Les relais existants sont regroupés en une fédération que dirige Alain Bouregba.
Relais Enfants-Parents : Alain Bouregba - 52, rue Carvès - 92120 Montrouge -Tél. 01 46 56 79 40.
REP Bourgogne : CMP - 37, bd Vauban - 89000 Auxerre -Tél. 03 86 46 19 56 -03 86 46 60 79.
REP Haute-Normandie : 11, rue de la Mare-aux-Planches - 76000 Rouen -Tél. 02 35 73 04 08.
REP Languedoc : 56, rue de l'Université - 34000 Montpellier -Tél. 04 67 66 10 94.
REP Midi-Pyrénées :Professeur Le Camus - 9, rue Pastel - 31400 Toulouse -Tél. 04 62 17 13 95.
REP PACA : Beauvalon Centre -Entrée 20 - 213, chemin de Morgioux - 13009 Marseille -Tél. 04 91 40 37 64.
REP Rhône-Alpes : 81, route du Bois d'Ars - 69760 Limonest -Tél. 04 79 64 97 08.
REP Val-de-Loire : 7, av. de Munster - 45000 Orléans -Tél. 02 38 62 30 84.
REP Belgique : Sophie Buyse -17, rue Franz-Merjay - 1060 Bruxelles -Tél. 00 32 2 343 26 13.

....

TÂCHES À RÉALISER
1. Dressez la liste de toutes les personnes nommées dans l'extrait, chacune une seule fois.
2. Réécrivez le passage de l'extrait qui commence par « Relais Enfants-Parents : Alain » et va jusqu'à « 2 343 26 13. », en substituant « Nîmes » à « Montpellier ».

Données d'ancrage de captures d'écran
....

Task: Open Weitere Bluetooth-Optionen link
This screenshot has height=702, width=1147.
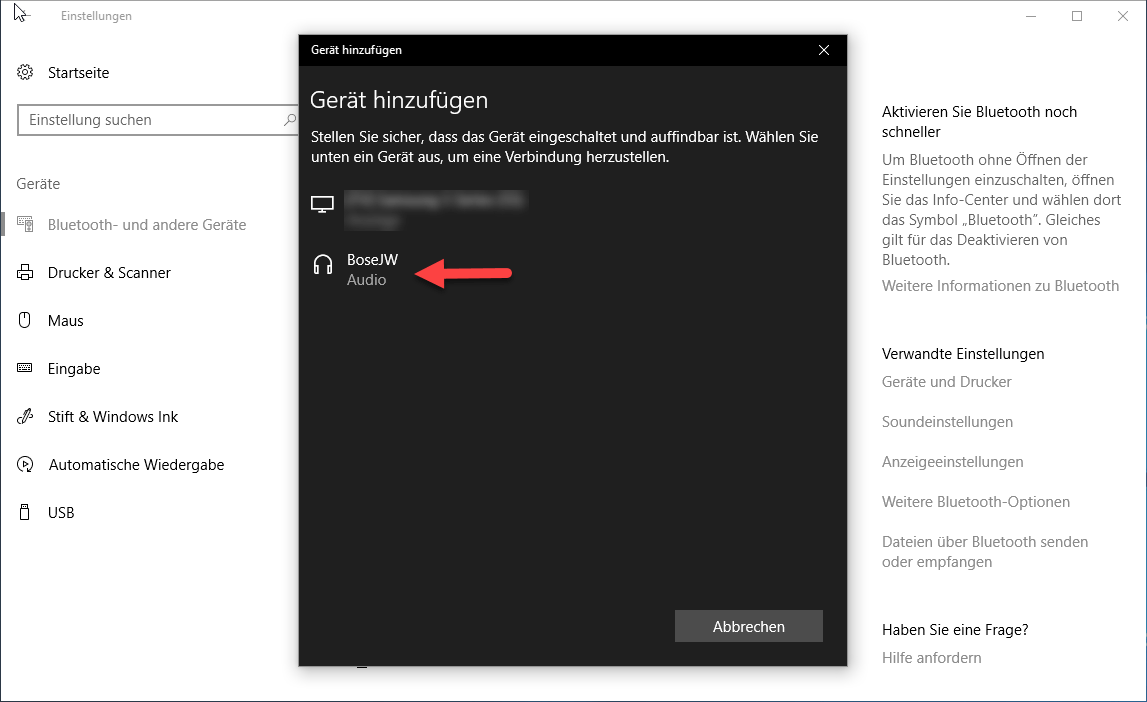Action: pos(975,502)
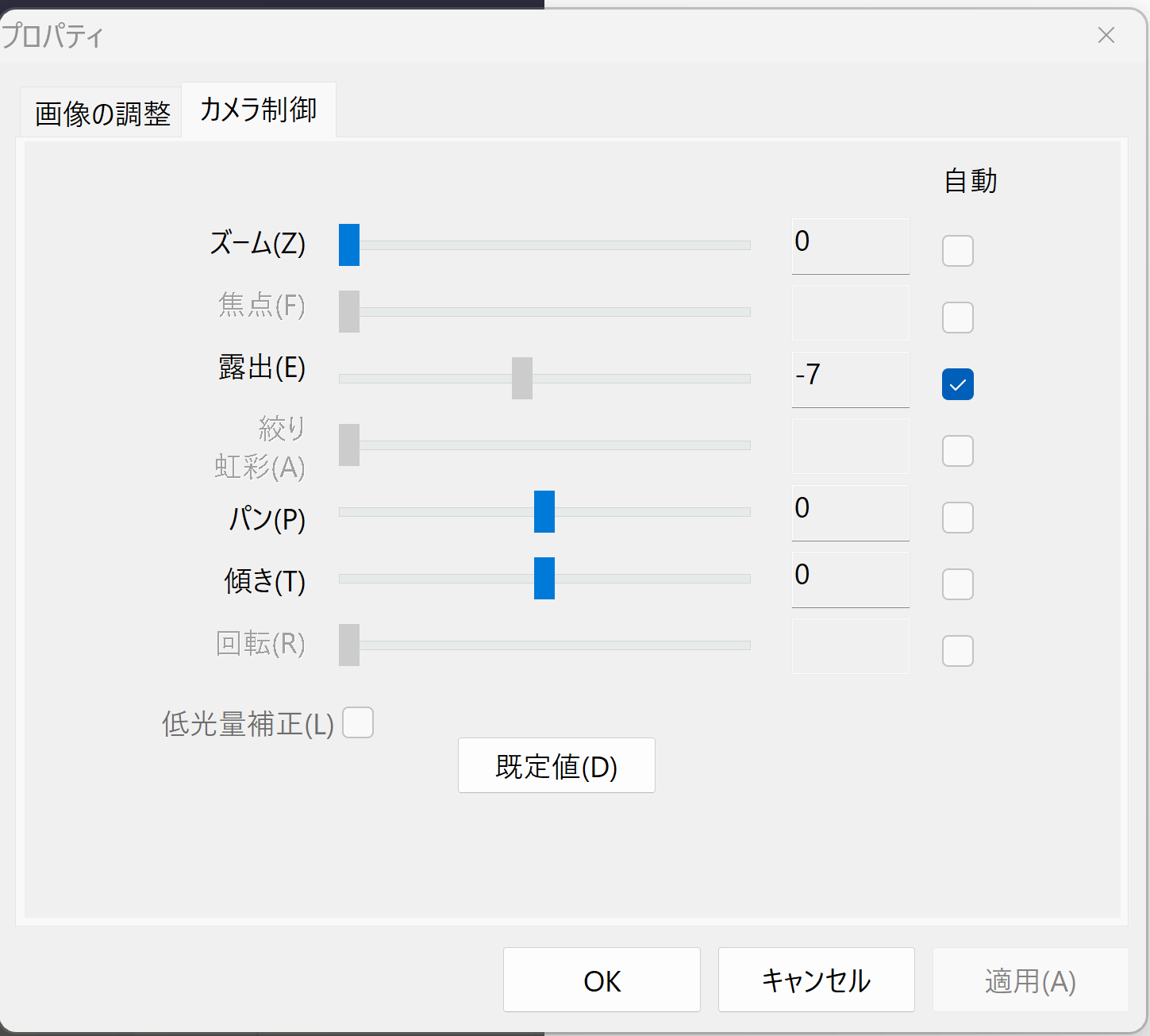The image size is (1150, 1036).
Task: Click the 傾き(T) numeric value field
Action: pos(850,580)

....

RÉPONSES AUX TÂCHES
1. Alain Bouregba, le professeur Le Camus, Sophie Buyse

2.
Relais Enfants-Parents : Alain Bouregba - 52, rue Carvès - 92120 Montrouge -Tél. 01 46 56 79 40.
REP Bourgogne : CMP - 37, bd Vauban - 89000 Auxerre -Tél. 03 86 46 19 56 -03 86 46 60 79.
REP Haute-Normandie : 11, rue de la Mare-aux-Planches - 76000 Rouen -Tél. 02 35 73 04 08.
REP Languedoc : 56, rue de l'Université - 34000 Nîmes -Tél. 04 67 66 10 94.
REP Midi-Pyrénées :Professeur Le Camus - 9, rue Pastel - 31400 Toulouse -Tél. 04 62 17 13 95.
REP PACA : Beauvalon Centre -Entrée 20 - 213, chemin de Morgioux - 13009 Marseille -Tél. 04 91 40 37 64.
REP Rhône-Alpes : 81, route du Bois d'Ars - 69760 Limonest -Tél. 04 79 64 97 08.
REP Val-de-Loire : 7, av. de Munster - 45000 Orléans -Tél. 02 38 62 30 84.
REP Belgique : Sophie Buyse -17, rue Franz-Merjay - 1060 Bruxelles -Tél. 00 32 2 343 26 13.